▶ YOUR ASSIGNMENT: Check each line of the listing for the word "Linho" and report the ones that have it.

========================

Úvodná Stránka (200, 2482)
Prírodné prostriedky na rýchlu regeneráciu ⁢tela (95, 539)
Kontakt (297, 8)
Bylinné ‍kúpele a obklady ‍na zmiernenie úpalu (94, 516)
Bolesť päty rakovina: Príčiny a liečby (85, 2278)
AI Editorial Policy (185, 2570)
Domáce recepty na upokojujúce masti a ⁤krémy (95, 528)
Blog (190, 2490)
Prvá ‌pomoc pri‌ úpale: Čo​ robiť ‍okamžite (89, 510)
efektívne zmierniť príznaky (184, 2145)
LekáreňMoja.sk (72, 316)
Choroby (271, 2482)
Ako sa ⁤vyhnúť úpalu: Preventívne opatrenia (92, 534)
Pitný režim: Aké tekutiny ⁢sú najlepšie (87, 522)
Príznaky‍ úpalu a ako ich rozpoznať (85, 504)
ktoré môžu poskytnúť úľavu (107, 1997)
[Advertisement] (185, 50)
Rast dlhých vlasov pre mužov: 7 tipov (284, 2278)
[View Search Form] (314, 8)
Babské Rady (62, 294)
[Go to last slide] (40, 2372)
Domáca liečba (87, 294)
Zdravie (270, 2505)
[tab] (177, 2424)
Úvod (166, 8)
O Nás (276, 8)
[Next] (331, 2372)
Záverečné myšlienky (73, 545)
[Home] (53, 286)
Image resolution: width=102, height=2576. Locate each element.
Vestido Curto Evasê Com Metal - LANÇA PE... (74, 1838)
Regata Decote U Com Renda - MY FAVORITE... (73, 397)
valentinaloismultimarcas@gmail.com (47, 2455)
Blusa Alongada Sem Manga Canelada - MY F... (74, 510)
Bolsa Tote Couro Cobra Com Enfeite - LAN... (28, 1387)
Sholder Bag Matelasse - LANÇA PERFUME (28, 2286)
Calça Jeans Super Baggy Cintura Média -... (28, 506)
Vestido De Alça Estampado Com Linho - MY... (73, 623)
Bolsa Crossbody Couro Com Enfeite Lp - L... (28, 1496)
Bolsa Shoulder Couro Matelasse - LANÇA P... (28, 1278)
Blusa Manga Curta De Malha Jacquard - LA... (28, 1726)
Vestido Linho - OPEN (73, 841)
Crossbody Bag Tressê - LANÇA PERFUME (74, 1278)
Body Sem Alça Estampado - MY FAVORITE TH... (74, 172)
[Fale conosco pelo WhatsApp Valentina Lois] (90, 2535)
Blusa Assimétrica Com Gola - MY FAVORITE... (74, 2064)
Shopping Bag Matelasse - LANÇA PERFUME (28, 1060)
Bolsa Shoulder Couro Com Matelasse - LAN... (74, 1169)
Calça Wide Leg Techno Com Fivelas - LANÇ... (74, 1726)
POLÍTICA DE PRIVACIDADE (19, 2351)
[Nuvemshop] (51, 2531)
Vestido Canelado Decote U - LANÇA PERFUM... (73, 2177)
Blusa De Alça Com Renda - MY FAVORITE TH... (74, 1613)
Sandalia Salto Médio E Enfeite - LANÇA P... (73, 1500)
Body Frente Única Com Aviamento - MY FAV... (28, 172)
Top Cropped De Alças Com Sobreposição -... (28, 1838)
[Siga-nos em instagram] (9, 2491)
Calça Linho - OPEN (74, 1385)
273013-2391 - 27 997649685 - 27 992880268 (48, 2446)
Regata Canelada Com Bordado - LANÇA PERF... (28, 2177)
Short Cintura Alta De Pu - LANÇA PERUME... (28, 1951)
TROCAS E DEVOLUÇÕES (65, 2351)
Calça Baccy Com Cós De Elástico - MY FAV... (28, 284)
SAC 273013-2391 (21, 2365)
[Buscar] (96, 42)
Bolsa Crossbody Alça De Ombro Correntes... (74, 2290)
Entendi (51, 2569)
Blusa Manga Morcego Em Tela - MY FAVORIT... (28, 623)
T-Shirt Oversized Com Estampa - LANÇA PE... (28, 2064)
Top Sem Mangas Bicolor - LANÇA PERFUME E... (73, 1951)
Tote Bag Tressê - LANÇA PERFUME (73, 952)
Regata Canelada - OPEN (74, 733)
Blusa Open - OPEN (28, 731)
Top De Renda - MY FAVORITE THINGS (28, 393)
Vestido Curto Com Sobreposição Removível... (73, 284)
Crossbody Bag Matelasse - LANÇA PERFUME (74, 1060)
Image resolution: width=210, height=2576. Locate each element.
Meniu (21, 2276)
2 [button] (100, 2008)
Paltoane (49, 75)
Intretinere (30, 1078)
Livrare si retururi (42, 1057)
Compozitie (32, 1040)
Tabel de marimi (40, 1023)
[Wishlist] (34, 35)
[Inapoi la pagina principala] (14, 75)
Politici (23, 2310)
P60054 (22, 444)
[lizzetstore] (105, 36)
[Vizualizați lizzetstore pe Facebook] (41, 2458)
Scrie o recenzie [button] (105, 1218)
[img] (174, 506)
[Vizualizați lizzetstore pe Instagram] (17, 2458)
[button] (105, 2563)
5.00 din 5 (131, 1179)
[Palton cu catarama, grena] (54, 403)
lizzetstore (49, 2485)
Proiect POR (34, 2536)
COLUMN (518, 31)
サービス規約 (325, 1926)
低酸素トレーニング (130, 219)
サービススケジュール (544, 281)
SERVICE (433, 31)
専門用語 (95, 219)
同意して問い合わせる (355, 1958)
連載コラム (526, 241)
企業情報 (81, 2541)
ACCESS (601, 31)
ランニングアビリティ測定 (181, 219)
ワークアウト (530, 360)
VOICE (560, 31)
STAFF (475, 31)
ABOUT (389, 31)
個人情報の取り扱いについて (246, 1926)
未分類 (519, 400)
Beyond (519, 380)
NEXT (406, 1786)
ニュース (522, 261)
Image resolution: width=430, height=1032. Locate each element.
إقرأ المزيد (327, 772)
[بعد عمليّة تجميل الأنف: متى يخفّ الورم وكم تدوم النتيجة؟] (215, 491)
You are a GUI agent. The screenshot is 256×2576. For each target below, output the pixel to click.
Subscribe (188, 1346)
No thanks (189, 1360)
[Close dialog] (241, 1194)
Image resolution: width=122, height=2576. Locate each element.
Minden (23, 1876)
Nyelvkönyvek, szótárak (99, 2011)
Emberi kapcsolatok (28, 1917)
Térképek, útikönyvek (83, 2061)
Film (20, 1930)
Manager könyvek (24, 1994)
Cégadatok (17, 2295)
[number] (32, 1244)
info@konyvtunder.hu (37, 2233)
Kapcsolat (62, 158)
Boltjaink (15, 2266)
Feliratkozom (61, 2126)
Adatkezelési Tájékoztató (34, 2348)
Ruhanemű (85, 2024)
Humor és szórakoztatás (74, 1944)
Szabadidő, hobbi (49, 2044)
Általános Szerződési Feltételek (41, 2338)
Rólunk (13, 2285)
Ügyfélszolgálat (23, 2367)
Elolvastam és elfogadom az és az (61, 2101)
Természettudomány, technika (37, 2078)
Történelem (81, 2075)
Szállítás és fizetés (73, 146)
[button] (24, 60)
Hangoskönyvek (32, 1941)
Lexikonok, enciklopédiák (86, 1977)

========================

▶ COMPLETED TASK:
Vestido De Alça Estampado Com Linho - MY... (73, 623)
Vestido Linho - OPEN (73, 841)
Calça Linho - OPEN (74, 1385)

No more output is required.